■ **DATA RECORDS**:
==========
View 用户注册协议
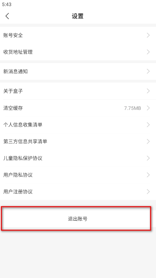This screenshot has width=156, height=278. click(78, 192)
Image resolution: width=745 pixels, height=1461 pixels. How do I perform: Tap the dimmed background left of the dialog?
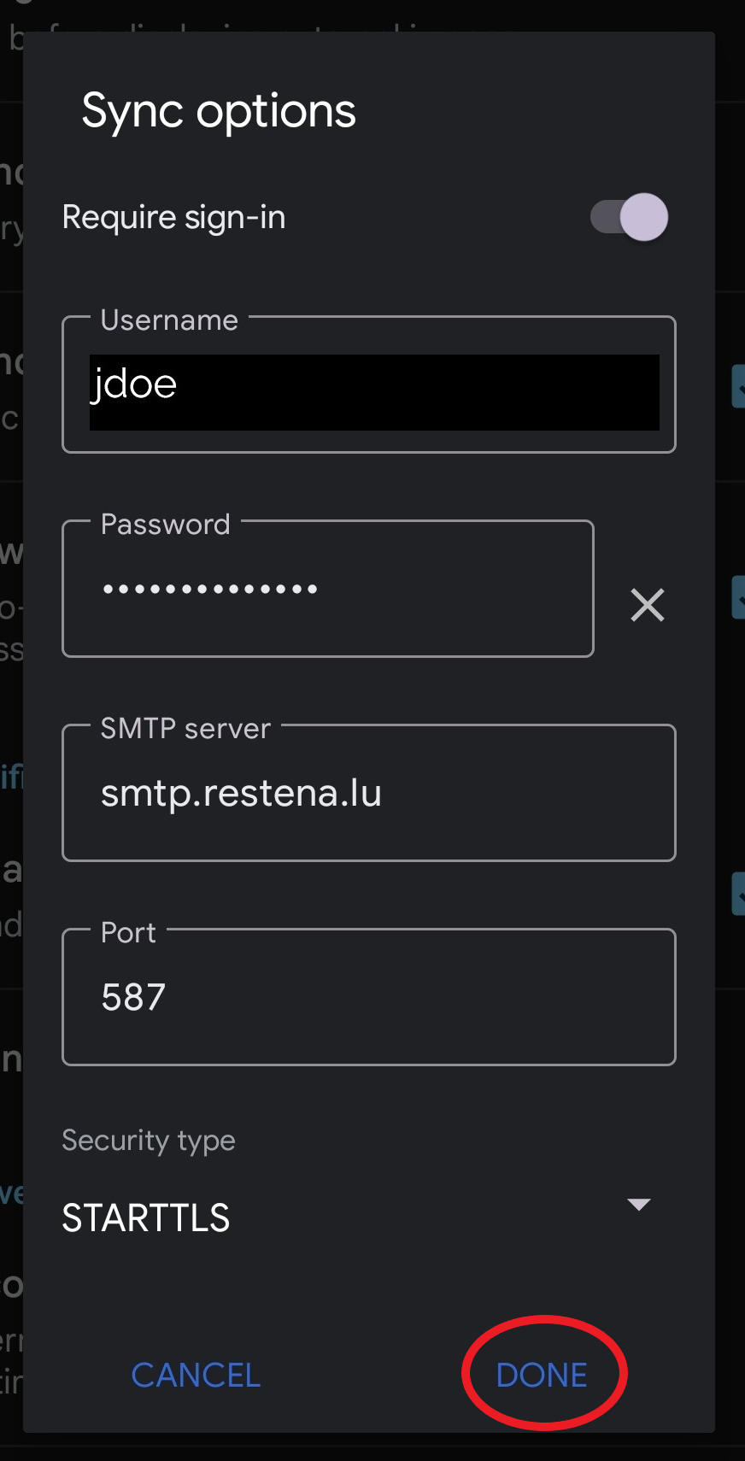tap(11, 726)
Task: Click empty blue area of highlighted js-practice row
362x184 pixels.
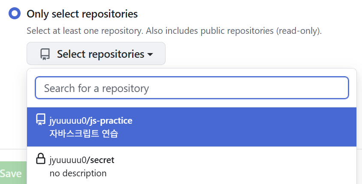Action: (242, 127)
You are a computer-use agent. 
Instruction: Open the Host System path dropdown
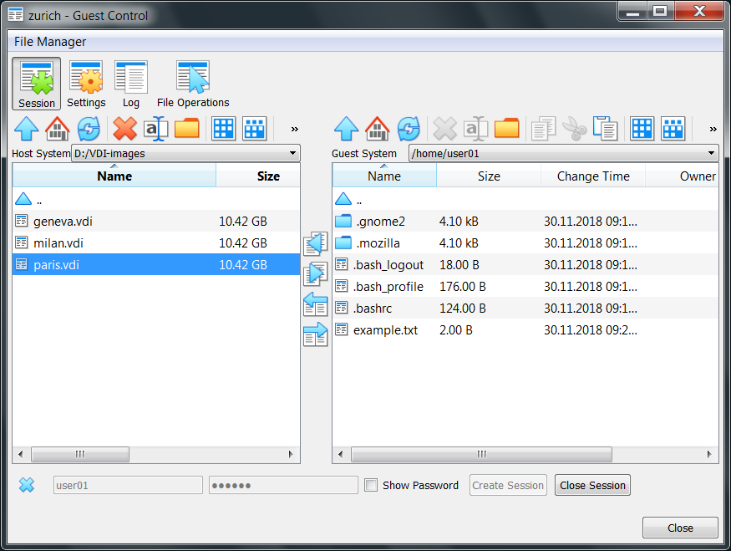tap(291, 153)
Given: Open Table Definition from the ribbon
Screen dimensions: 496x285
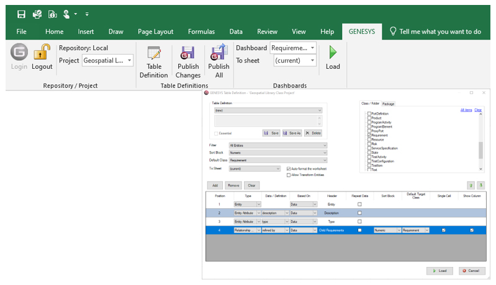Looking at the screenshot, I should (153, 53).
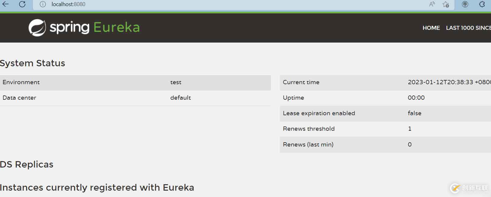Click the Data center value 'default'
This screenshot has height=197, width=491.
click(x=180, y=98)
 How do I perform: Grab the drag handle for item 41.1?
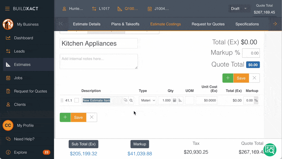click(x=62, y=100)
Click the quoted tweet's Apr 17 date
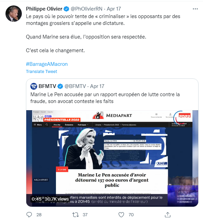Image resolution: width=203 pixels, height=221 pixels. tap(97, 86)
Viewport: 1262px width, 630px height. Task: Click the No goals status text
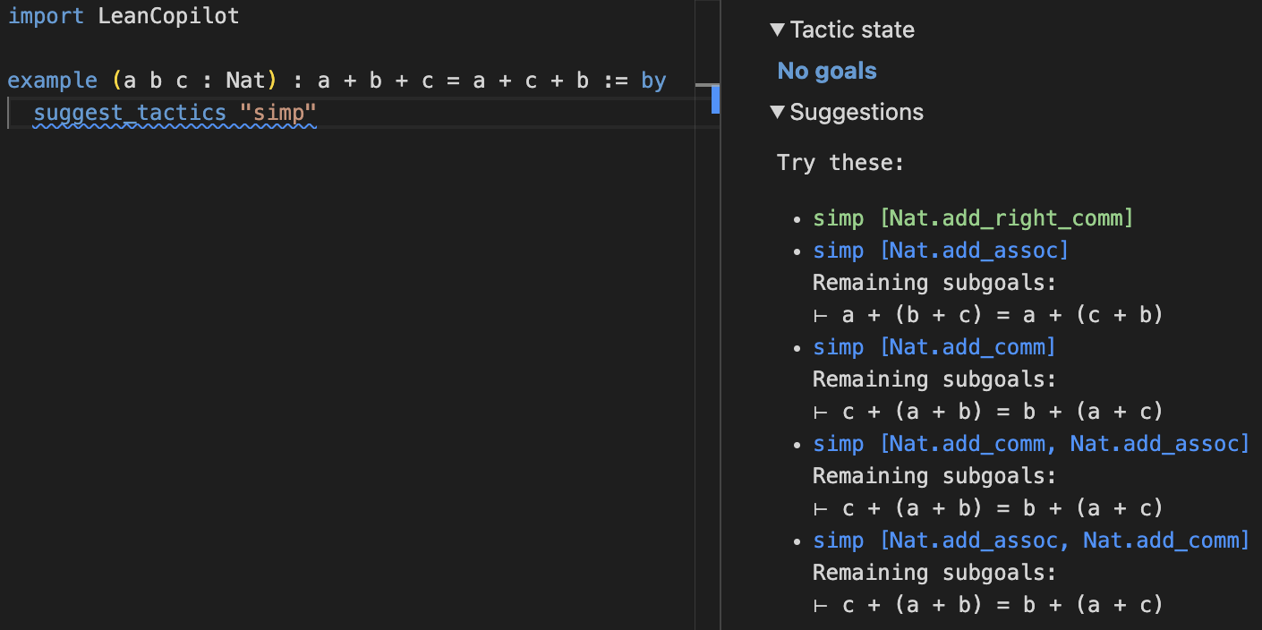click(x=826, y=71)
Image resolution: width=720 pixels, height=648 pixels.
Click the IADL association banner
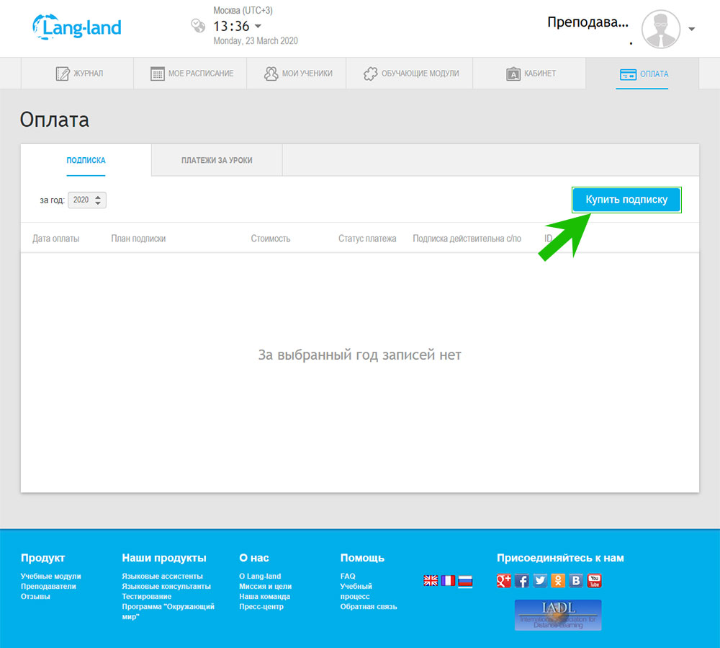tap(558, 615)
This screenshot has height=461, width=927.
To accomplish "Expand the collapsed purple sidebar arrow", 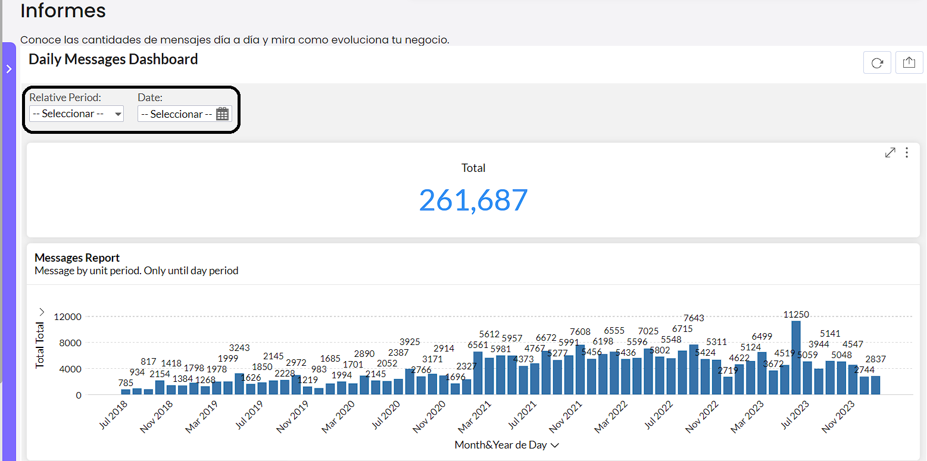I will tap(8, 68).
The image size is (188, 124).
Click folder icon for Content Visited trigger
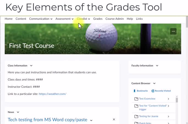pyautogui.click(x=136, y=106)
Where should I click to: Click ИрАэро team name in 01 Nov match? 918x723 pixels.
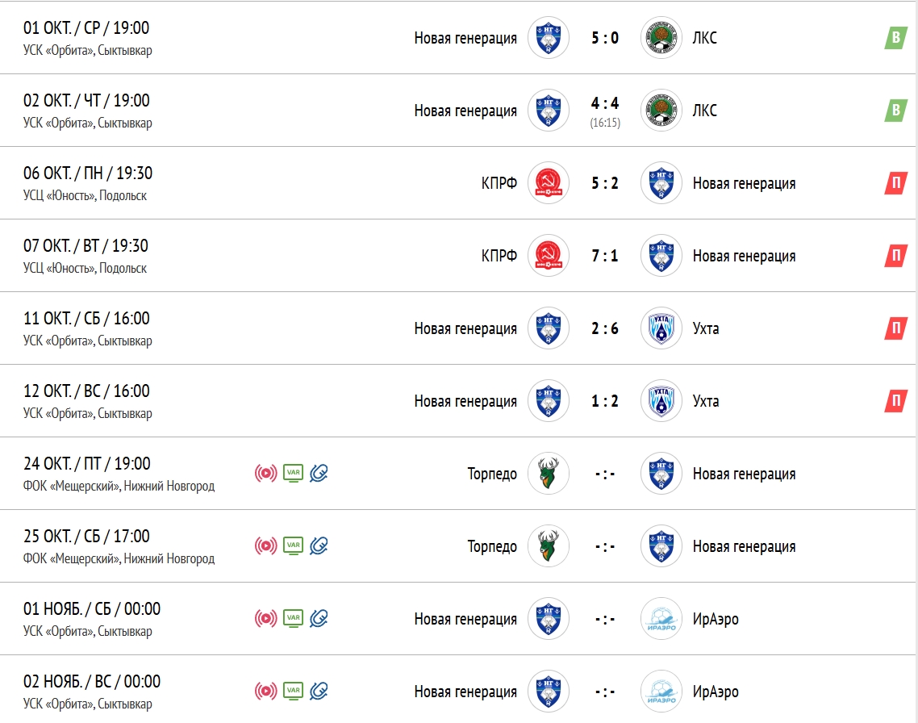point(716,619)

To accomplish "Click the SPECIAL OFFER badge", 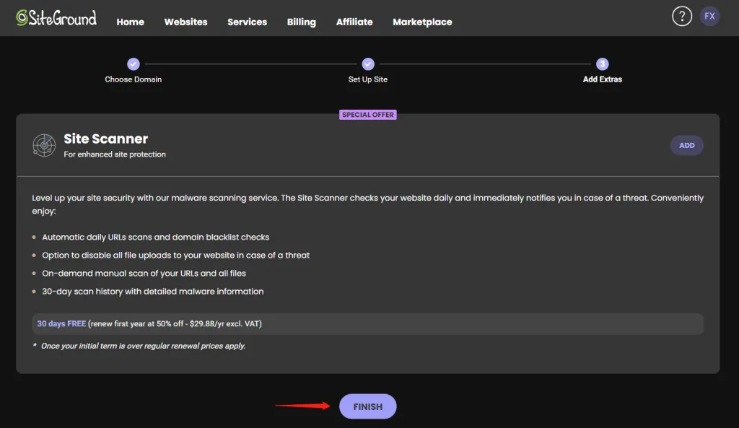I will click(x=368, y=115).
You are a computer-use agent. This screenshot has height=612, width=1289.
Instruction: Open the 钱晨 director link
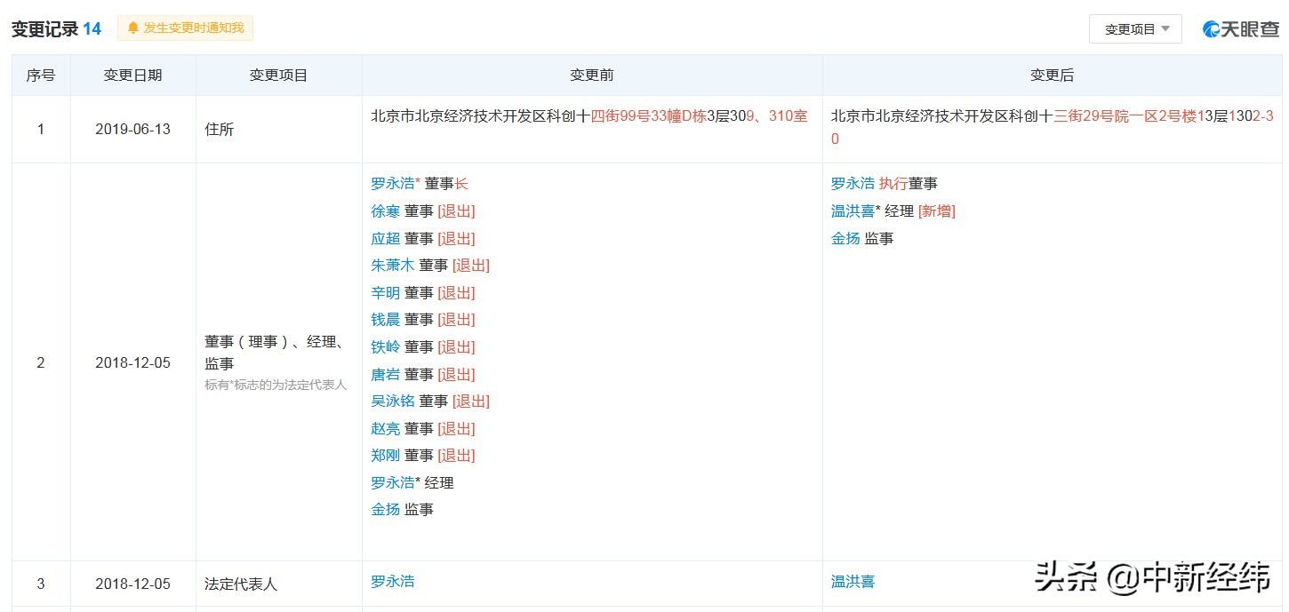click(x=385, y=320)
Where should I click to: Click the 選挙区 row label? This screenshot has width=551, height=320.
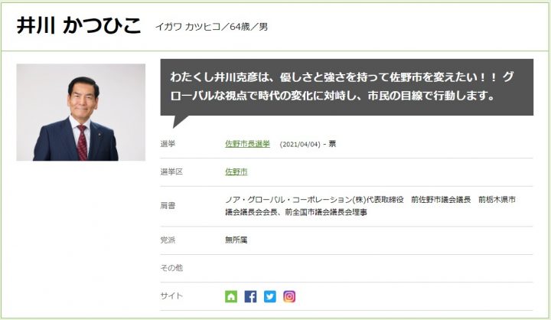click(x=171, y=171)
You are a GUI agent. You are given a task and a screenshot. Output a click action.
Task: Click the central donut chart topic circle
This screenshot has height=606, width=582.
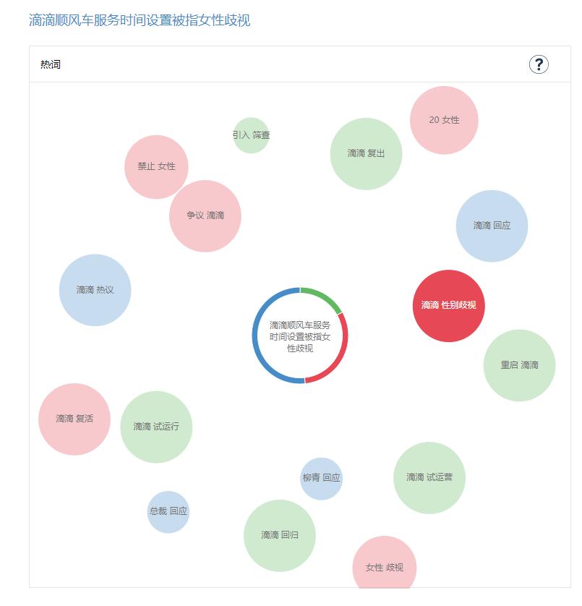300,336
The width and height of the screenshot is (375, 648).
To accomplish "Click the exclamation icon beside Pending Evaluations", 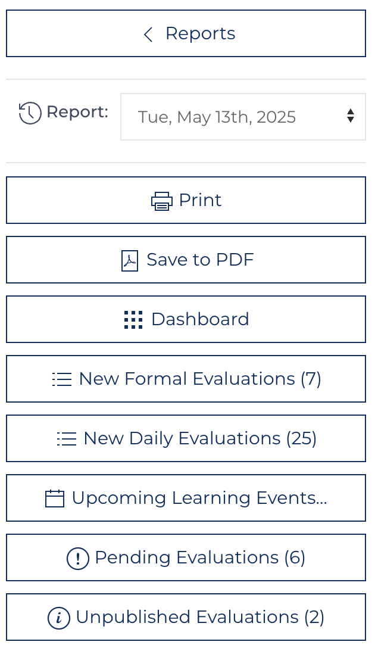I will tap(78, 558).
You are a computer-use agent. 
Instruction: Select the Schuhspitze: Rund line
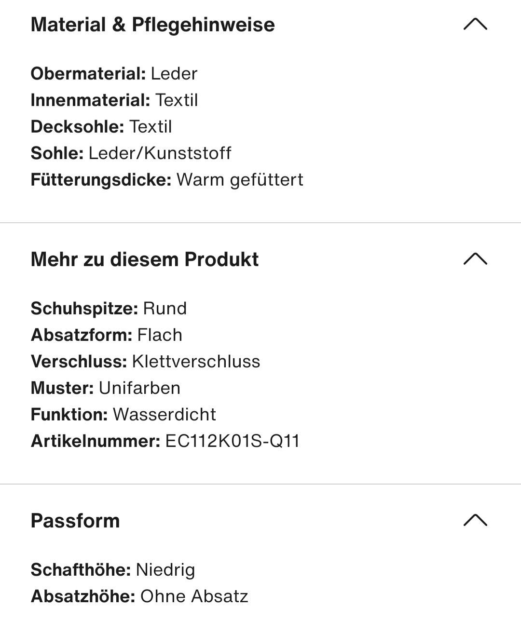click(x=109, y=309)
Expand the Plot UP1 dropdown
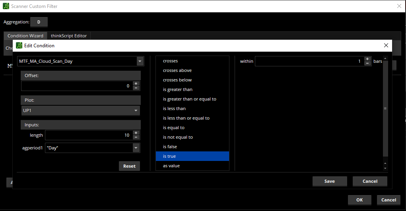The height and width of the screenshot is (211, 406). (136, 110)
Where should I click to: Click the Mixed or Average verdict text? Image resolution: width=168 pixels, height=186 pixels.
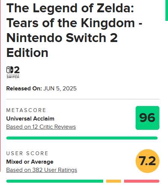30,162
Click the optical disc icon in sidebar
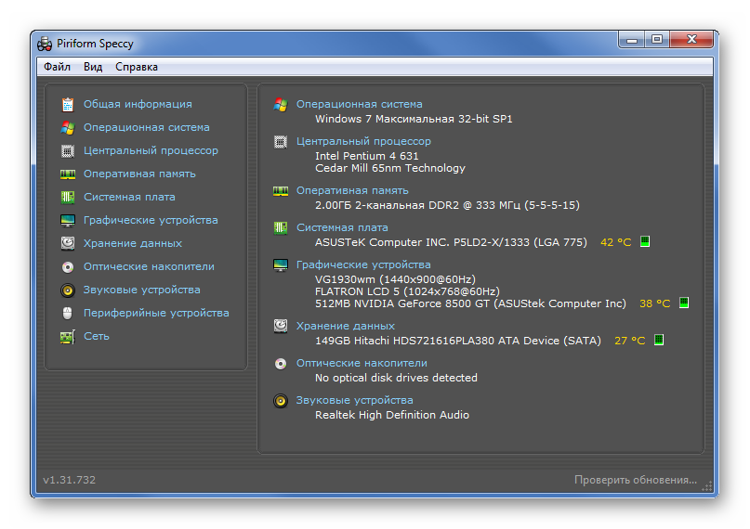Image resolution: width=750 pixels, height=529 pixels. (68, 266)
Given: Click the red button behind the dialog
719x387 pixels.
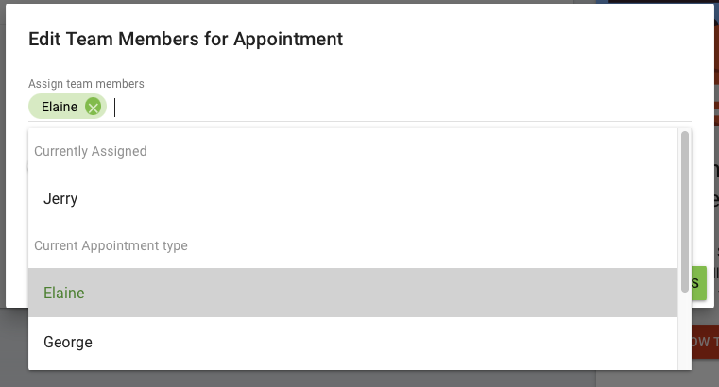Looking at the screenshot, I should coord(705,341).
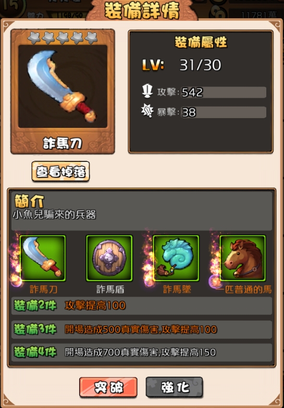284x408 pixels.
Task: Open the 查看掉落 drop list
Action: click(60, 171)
==========
■ **WHAT YOU WILL DO**: Both the line containing "Instruction: Select the" and the last line of the listing above belong in the copy, along with every line between them; retype them exactly and omit the pictures.

■ **ANSWER FOR THIS EXERCISE**:
Instruction: Select the Schuhspitze: Rund line
click(x=109, y=309)
Expand the Plot UP1 dropdown
The height and width of the screenshot is (211, 406). (136, 110)
Where should I click to: Click the Mixed or Average verdict text? Image resolution: width=168 pixels, height=186 pixels.
30,162
Click the optical disc icon in sidebar
Image resolution: width=750 pixels, height=529 pixels. (68, 266)
Given: Click the red button behind the dialog
719x387 pixels.
Looking at the screenshot, I should coord(705,341).
284x408 pixels.
Task: Open the 查看掉落 drop list
Action: click(60, 171)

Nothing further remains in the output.